▸ SOURCE EXCERPT:
# Quantum Suspension Questions



## VroetershW (Oct 10, 2009)

Dump them here.

I just recently purchased a 1986 GL5 Wagon, and am wondering what people have done to lower their Quantums, or just references to any other common suspension modifications that you have seen executed on these cars.

Couple questions:

I have a set of 91' Jetta GLI springs laying around, and at first glance it looks like they are about 1.5-2 inches shorter overall (both front and rear), and I was considering a test fit. Due to the weight difference between a Quantum wagon and a Jetta, I assume that it would sit even lower than just the 1.5-2 inches. Anybody ever done this? Should I be concerned about spring rates?

Any coilover options? I was unable to find any with a quick search.

And a picture for fun:









TIA all


----------



## flatnbagged (May 10, 2010)

They dont make coilover kits for these cars which im sure you are aware. there are a few different ways to lower them. look up a guy named banned wagon. he has a fox wagon and the suspension is the same for your car. check up on his build thread. but its not an easy task the way he did it, which is why most people aren't lowering there fox/dasher/quantums. 

my roomate and i however have found an easier way, but that is confidential :sly:


----------



## eurowner (Jan 26, 2002)

Let the air out of the tires 
Roll on 4 donut spares 
Cut coils 
Build yer own bag system


----------



## VroetershW (Oct 10, 2009)

Bummer, I figured this may be a complete PITA and/or expensive. There's got to be some simple lowering spring options out there though, anybody know why a MK2/3 spring might or might not work on a Quantum's strut? I'll be figuring it out myself eventually, all my initial measurements say they will fit.




flatnbagged said:


> but that is confidential :sly:


Using springs? I'm all ears if you decide to PM me and my humble self


----------



## jlw (Sep 18, 2010)

*spring rates*

I've been looking to lower my Quantum sedan for a while as well, and have decided on trying something similar to the 'banned wagon' mod minus the altered steering arm (because im not trying to go super low..) similar to these:

http://www.motorgeek.com/viewtopic.php?t=26396
http://www.2bennett.com/audi coupe GT, 4000 2wd suspension.html
These also some other good Fox forum threads on the subject which are pretty relevant..


My main hangup as of now is figuring out what rate springs to get.
*So what are the stock spring rates??* and how much stiffer should I go from that rate to firm the handling up but not make it ridiculous for daily driving..??


----------

▸ BRIEF A: Express the records as a Markdown table with the columns "Row" and "Record line", starting at the line containing "About Us [button] (39, 19)" and ending at the end of the records, with blank lines omitted. Leave the pictures out of the table.

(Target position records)
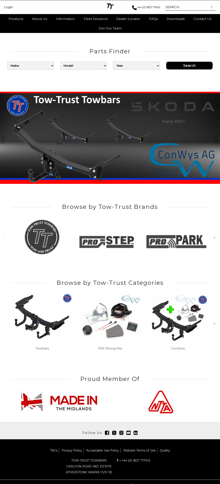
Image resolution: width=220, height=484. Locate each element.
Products (16, 19)
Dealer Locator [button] (128, 19)
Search (189, 66)
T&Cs (53, 450)
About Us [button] (39, 19)
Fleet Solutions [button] (95, 19)
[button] (212, 7)
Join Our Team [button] (110, 28)
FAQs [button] (153, 19)
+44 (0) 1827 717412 (133, 460)
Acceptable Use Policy (102, 450)
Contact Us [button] (202, 19)
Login (8, 7)
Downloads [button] (176, 19)
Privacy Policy (72, 450)
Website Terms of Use (139, 450)
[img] (107, 433)
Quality (165, 450)
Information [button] (65, 19)
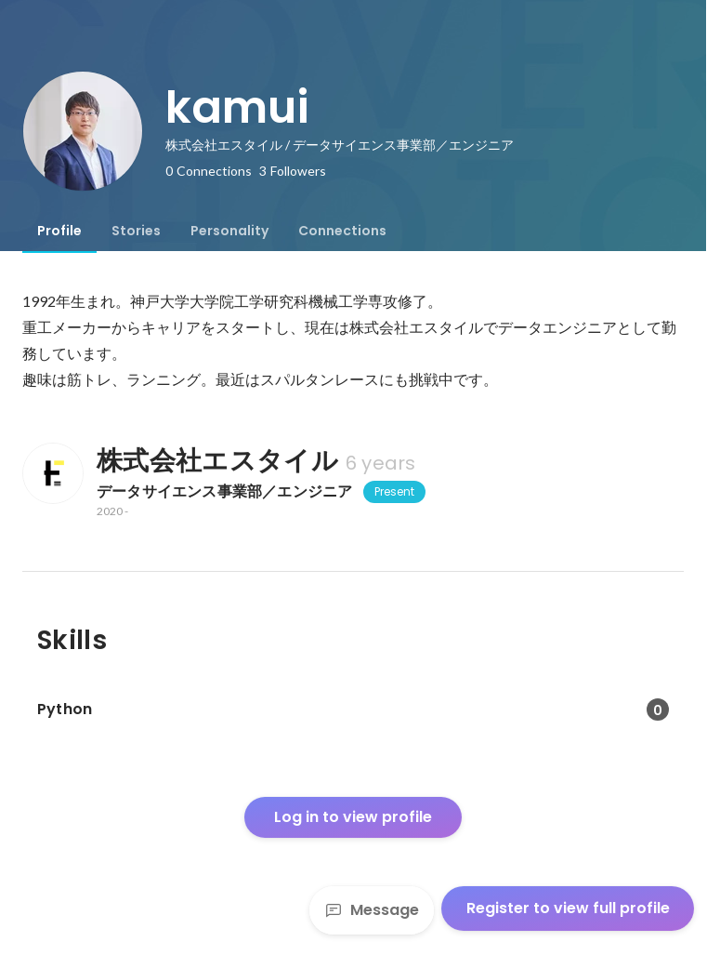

▸ BRIEF B: List each suggestion given in the reply by eurowner in the Quantum suspension thread.

▸ CORRECT RESULT A:
| Row | Record line |
|---|---|
| 1 | About Us [button] (39, 19) |
| 2 | Fleet Solutions [button] (95, 19) |
| 3 | [button] (212, 7) |
| 4 | Join Our Team [button] (110, 28) |
| 5 | FAQs [button] (153, 19) |
| 6 | +44 (0) 1827 717412 (133, 460) |
| 7 | Acceptable Use Policy (102, 450) |
| 8 | Contact Us [button] (202, 19) |
| 9 | Login (8, 7) |
| 10 | Downloads [button] (176, 19) |
| 11 | Privacy Policy (72, 450) |
| 12 | Website Terms of Use (139, 450) |
| 13 | [img] (107, 433) |
| 14 | Quality (165, 450) |
| 15 | Information [button] (65, 19) |

▸ CORRECT RESULT B:
- Let the air out of the tires
- Roll on 4 donut spares
- Cut coils
- Build yer own bag system